**Istruzioni**.
Ripeti parola per parola il tratto dell'articolo sull'ardaturanismo che va da "È il protagonista" fino a "volte, pure troppo.".

**Estratto fornito**.
•••••
Attualità

Fenomenologia dell’ardaturanismo

È il protagonista di Trecento in versione calcistica; è un musulmano praticante; non ha ancora imparato lo spagnolo; ha una barba iconica; è un lottatore, più di chiunque, e questo ha fatto sì che sia l'unico giocatore per cui è nato un culto. Che cos'è l'Ardaturanismo, religione laica colchonera e non soltanto, e come è nata.

di Cristoforo Spinella

Il giorno che a Londra Arda Turan ha steso il Chelsea, trascinando l’Atletico Madrid a una finale di Champions League dopo 40 anni, a Istanbul il suo amico e produttore cinematografico Zafer Çika è stato trasportato d’urgenza all’Ospedale Americano per un infarto. Non il suo primo, ma pochi in Turchia ci hanno visto una coincidenza. È così l’epica che avvolge il più amato figlio d’Istanbul degli ultimi anni, calcisticamente parlando: fascino e gol, sudore e batticuore. A volte, pure troppo.
•••••
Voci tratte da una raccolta
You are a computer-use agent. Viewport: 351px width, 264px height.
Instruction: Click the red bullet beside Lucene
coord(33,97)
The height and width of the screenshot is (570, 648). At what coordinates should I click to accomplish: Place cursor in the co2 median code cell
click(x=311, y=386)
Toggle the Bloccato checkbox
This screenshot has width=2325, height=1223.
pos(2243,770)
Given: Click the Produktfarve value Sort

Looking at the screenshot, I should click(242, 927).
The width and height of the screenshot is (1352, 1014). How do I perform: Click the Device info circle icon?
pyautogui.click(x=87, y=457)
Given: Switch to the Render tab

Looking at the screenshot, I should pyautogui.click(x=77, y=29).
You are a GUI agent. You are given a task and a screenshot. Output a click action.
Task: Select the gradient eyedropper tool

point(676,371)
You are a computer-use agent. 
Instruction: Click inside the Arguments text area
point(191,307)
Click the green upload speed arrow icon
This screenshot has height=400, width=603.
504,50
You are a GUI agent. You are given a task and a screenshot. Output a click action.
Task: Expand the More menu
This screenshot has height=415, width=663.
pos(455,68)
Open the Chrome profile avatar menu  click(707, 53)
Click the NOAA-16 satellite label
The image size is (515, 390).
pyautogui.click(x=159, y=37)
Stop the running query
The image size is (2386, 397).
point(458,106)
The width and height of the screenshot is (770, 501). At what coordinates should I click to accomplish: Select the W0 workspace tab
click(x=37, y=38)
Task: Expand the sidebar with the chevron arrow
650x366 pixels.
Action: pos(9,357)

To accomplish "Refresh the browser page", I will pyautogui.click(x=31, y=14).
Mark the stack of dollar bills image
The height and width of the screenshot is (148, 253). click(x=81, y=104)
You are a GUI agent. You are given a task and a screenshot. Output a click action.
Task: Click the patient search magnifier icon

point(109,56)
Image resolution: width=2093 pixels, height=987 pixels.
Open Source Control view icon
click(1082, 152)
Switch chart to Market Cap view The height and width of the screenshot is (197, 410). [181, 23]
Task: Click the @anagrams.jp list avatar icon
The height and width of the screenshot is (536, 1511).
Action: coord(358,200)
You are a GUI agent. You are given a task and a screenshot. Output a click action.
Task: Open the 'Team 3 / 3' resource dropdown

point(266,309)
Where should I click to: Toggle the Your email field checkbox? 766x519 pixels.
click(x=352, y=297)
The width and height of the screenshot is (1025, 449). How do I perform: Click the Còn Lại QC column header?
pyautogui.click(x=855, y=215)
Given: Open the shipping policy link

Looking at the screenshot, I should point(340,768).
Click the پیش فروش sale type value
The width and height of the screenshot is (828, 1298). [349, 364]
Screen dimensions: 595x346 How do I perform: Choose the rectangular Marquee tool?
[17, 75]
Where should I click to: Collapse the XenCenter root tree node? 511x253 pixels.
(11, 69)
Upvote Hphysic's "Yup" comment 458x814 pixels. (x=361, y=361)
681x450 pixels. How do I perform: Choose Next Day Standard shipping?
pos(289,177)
•••••
**Esito del compito**.
È il protagonista di Trecento in versione calcistica; è un musulmano praticante; non ha ancora imparato lo spagnolo; ha una barba iconica; è un lottatore, più di chiunque, e questo ha fatto sì che sia l'unico giocatore per cui è nato un culto. Che cos'è l'Ardaturanismo, religione laica colchonera e non soltanto, e come è nata.

di Cristoforo Spinella

Il giorno che a Londra Arda Turan ha steso il Chelsea, trascinando l’Atletico Madrid a una finale di Champions League dopo 40 anni, a Istanbul il suo amico e produttore cinematografico Zafer Çika è stato trasportato d’urgenza all’Ospedale Americano per un infarto. Non il suo primo, ma pochi in Turchia ci hanno visto una coincidenza. È così l’epica che avvolge il più amato figlio d’Istanbul degli ultimi anni, calcisticamente parlando: fascino e gol, sudore e batticuore. A volte, pure troppo.